Diante de tais constatações, reputa-se que o futuro da cooperação jurídica penal internacional está na disponibilização dos mesmos mecanismos postos à disposição da acusação, no procedimento de cooperação jurídica internacional, também à defesa, em plena e devida igualdade.

Levando em consideração essa premissa, bem como, no contexto jurídico nacional, o acesso internacional à Justiça e a atuação da Defensoria Pública, como mecanismo de defesa social, pode-se concluir que a instituição tem um papel deveras promissor como protagonista da cooperação jurídica internacional penal em matéria de defesa, por intermédio da criação de redes de cooperação para a defesa ou, em princípio, a utilização das redes já existentes, devendo-se possibilitar, ainda, na cooperação horizontal, a negociação de tratados bilaterais em prol da defesa, onde se aplica o mecanismo das autoridades centrais, em que a Defensoria Pública poderia figurar como autoridade central nos tratados que versassem a temática da defesa, sem prejuízo da inclusão da Defensoria Pública nas normativas já existentes em relação ao tema.

Como referido por Bassiouni, “estamos agora em um momento em que precisamos de uma terceira geração de instrumentos internacionais”.[14] E, como recomendação, o autor sugere o desenvolvimento de novas modalidades de cooperação interestatal, com a aplicação de mecanismos similares aos já existentes, sendo particularmente importante compreender que a proteção dos direitos humanos individuais não é e não deve ser colocada em uma relação conflituosa com a eficácia do processo.

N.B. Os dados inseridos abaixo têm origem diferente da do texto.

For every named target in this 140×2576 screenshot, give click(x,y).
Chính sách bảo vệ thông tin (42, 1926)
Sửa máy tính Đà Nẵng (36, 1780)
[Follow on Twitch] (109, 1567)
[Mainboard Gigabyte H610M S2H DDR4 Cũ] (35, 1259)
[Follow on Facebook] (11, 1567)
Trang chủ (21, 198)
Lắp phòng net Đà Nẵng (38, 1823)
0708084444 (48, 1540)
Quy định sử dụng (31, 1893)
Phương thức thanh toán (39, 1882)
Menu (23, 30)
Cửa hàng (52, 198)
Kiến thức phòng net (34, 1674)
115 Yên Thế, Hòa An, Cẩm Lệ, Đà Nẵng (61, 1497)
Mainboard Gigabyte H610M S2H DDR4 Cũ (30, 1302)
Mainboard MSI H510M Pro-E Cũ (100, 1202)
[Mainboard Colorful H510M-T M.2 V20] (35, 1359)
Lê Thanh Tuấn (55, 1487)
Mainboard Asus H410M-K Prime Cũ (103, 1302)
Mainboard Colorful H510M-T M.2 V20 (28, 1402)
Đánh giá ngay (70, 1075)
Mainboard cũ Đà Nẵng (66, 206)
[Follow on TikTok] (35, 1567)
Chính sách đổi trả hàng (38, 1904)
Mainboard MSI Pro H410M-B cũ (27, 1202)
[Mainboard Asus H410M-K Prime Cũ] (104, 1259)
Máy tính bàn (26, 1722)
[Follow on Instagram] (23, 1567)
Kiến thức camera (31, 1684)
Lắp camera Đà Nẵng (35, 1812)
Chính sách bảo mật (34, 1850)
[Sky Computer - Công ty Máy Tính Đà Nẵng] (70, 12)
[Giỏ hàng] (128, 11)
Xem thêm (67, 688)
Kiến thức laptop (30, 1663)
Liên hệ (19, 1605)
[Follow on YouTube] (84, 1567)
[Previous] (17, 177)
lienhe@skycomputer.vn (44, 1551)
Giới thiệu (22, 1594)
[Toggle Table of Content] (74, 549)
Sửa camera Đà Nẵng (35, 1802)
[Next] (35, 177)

Nesse sentido, a Defensoria Pública poderia receber e analisar os problemas e as queixas ligados à denegação de justiça, reagindo rapidamente aos problemas que se originam no início do procedimento, em atuação verdadeiramente preventiva, tendo em vista que, no sistema atual, uma questão só pode ser levada aos tribunais internacionais de direitos humanos quando já houve o esgotamento das vias internas.

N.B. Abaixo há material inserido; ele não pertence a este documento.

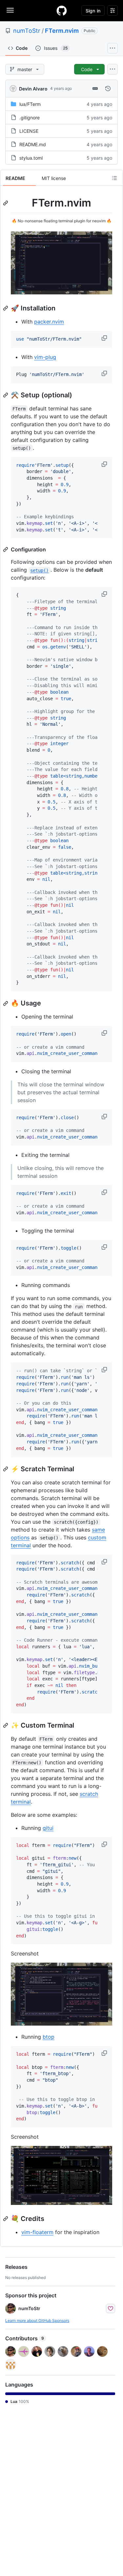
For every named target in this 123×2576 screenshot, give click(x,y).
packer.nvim (49, 321)
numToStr (26, 30)
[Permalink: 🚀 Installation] (6, 308)
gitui (48, 1828)
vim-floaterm (37, 2232)
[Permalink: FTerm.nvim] (6, 203)
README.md (32, 144)
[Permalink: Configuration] (6, 549)
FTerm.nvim (62, 30)
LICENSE (28, 131)
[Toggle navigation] (10, 10)
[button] (105, 338)
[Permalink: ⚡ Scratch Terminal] (6, 1469)
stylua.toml (31, 158)
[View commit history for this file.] (107, 88)
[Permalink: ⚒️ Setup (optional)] (6, 395)
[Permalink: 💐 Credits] (6, 2218)
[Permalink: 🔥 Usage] (6, 1003)
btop (48, 2036)
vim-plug (45, 357)
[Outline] (114, 178)
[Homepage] (61, 10)
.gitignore (29, 117)
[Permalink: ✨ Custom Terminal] (6, 1725)
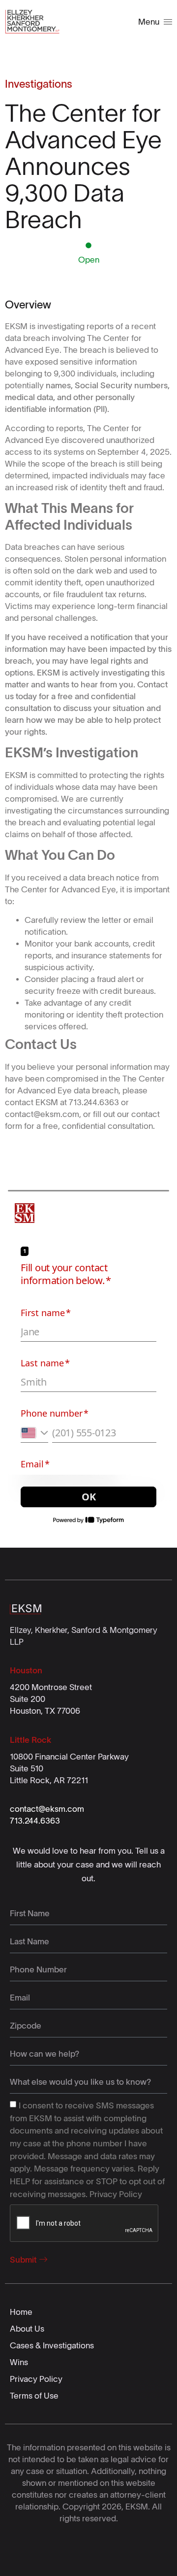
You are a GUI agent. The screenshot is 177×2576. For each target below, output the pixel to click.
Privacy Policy (115, 2193)
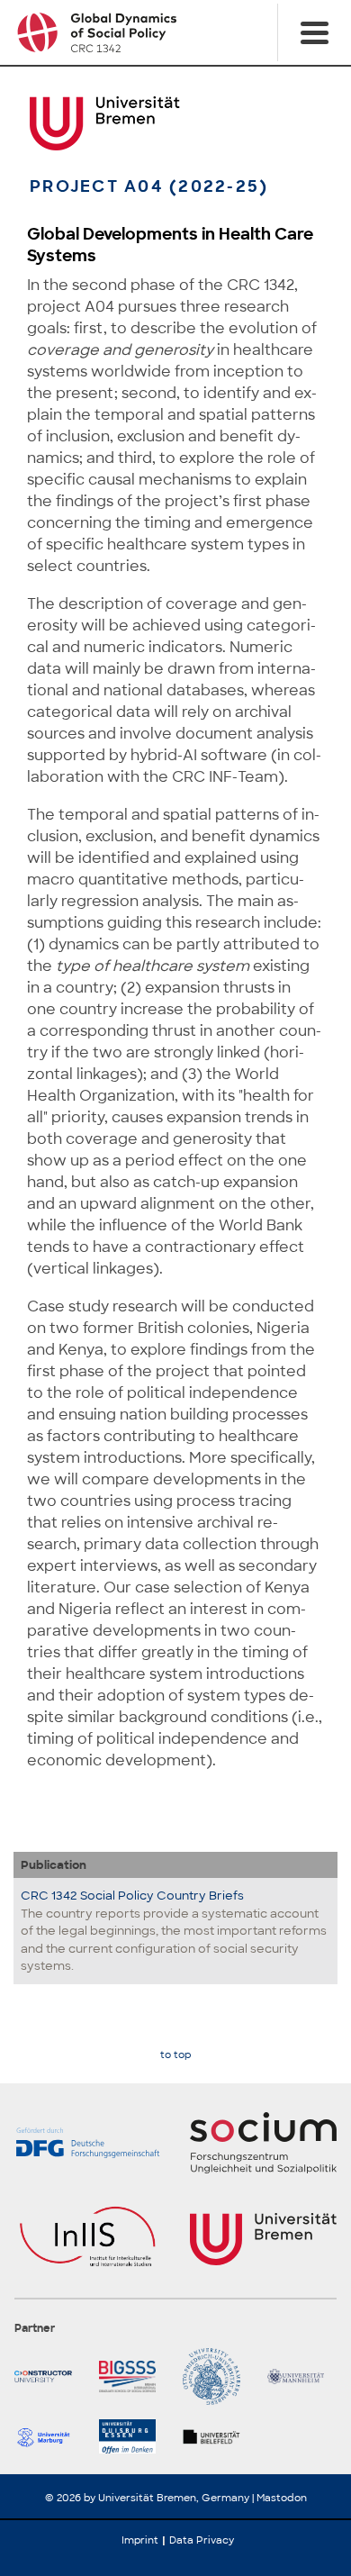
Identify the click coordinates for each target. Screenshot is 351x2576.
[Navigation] (314, 32)
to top (175, 2055)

Outra função plenamente factível e legítima seria a de coordenar as ações e proporcionar assistência com a finalidade de constituir uma equipe de defensores com conhecimentos específicos e qualificados em matéria penal transnacional no Estado de emissão e também no Estado de execução da medida transnacional, para assim assegurar uma defesa real e efetiva nos territórios dos países implicados. Em suma, avaliar o grau de “igualdade de armas” em cada caso concreto.

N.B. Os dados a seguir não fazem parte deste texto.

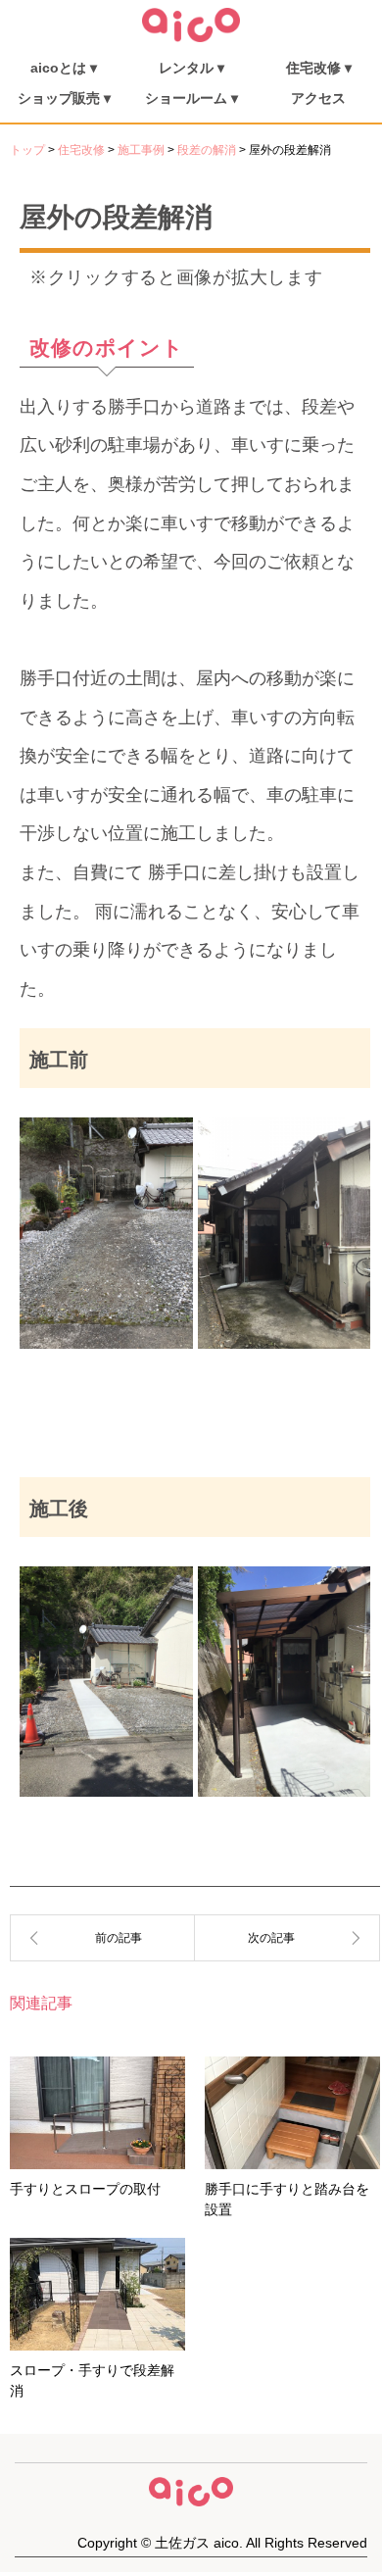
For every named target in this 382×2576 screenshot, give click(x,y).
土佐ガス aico (197, 2543)
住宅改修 (81, 150)
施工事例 (141, 150)
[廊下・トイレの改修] (102, 1937)
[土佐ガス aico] (190, 38)
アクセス (318, 98)
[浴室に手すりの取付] (287, 1937)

Não restam dúvidas acerca do fato de o tema ser ainda bastante novo e que, não obstante as suas premissas conceituais — a questão da paridade de armas e da aplicação do padrão normativo universal dos direitos humanos, por exemplo — já tenham sido objeto de alguma discussão no plano nacional e internacional, certo é que a temática da defesa na cooperação jurídica internacional obteve, até o momento, pouca dedicação por parte da doutrina, em especial da doutrina nacional.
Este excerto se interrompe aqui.